---------- TEXTE FOURNI

Un retour de bâton pas tant méchant

Qu'il est loin l'âge d'or antique où les professeurs et autres pédagogues étaient encore des esclaves au service de leurs élèves, ces derniers les rétribuant selon leur bon vouloir et leur satisfaction. Aujourd'hui, le rapport de force s'est inversé, laissant aux enseignants le droit de vie ou de mort académique sur leurs étudiants. Comme chaque élève, tu t'es sûrement déjà offusqué de cette unilatéralité tout en appréciant autour d'un café, les performances diverses de tes éducateurs, aspirant même parfois au déclin de certains. Tu ne l'auras pas manqué, il t'est à présent donné l'occasion de communiquer sur ton expérience d'apprentissage lors des rituelles évaluations des enseignements. Recueil de frustration pour certains ou formidable outil pédagogique pour d'autres, les avis divergent.

--------------------
---------- JEU DE DONNÉES

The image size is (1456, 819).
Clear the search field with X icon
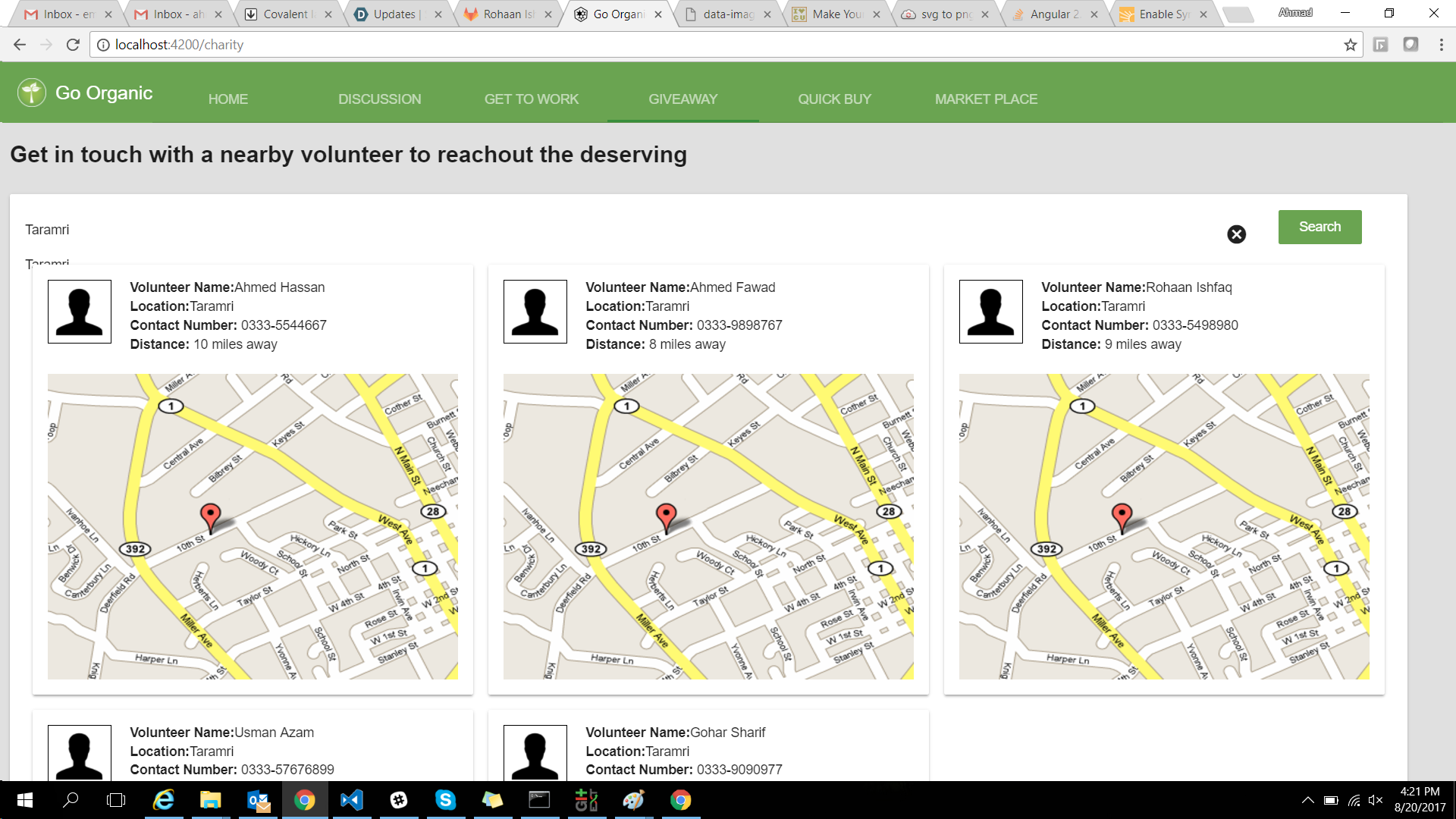point(1236,234)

--------------------

CONSIGNES ÉCRITES:
a) Répondez brièvement aux questions suivantes sur le texte consacré aux évaluations des enseignements.
(i) Quel était le statut des professeurs et autres pédagogues à l'âge d'or antique ?
(ii) Selon quoi les élèves de cette époque les rétribuaient-ils ?
(iii) À quelle occasion l'élève peut-il aujourd'hui communiquer sur son expérience d'apprentissage ?
b) Prolongez le texte sur les évaluations des enseignements en poursuivant après sa dernière phrase.

RÉPONSES PAR CONSIGNE:
a)
(i) C'étaient des esclaves au service de leurs élèves.
(ii) Selon leur bon vouloir et leur satisfaction.
(iii) Lors des rituelles évaluations des enseignements.

b)
Les profs de retour à l'école

C'est sous l'impulsion, il y a dix ans, d'enseignants qui recherchaient à se développer au niveau professionnel que le projet d'évaluation des enseignements a vu le jour. Si les étudiants ont tout d'abord été surpris de pouvoir émettre une opinion, les efforts de démystification de la démarche ont porté leurs fruits. Selon Denis Berthiaume, responsable du Centre de soutien à l'enseignement (CSE) à l'Université de Lausanne (UNIL), le taux de réponses aux questionnaires papier s'élève aujourd'hui à 65% dont 75% d'évaluations positives.

À l'inverse des évaluations nord-américaines où la pratique est bien ancrée, la pêche à l'avis des étudiants romands n'a pas pour objectif de juger des compétences du professeur mais cherche plutôt à détecter et à accompagner les enseignants qui rencontreraient des difficultés. «Le but est de tirer le tout vers le haut, soit de consolider ce qui va bien et de réduire ce qui irait moins bien», explique Denis Berthiaume. De plus, «nous estimons qu'un étudiant n'est pas en mesure de juger adéquatement de la prestation enseignante du professeur s'il ne sait pas enseigner lui-même». La visée strictement pédagogique de l'évaluation permet en outre d'éviter une dérive clientéliste qui verrait des professeurs - dont la carrière dépendrait du jugement de leurs étudiants - tomber dans un donnant-donnant malsain lors des examens.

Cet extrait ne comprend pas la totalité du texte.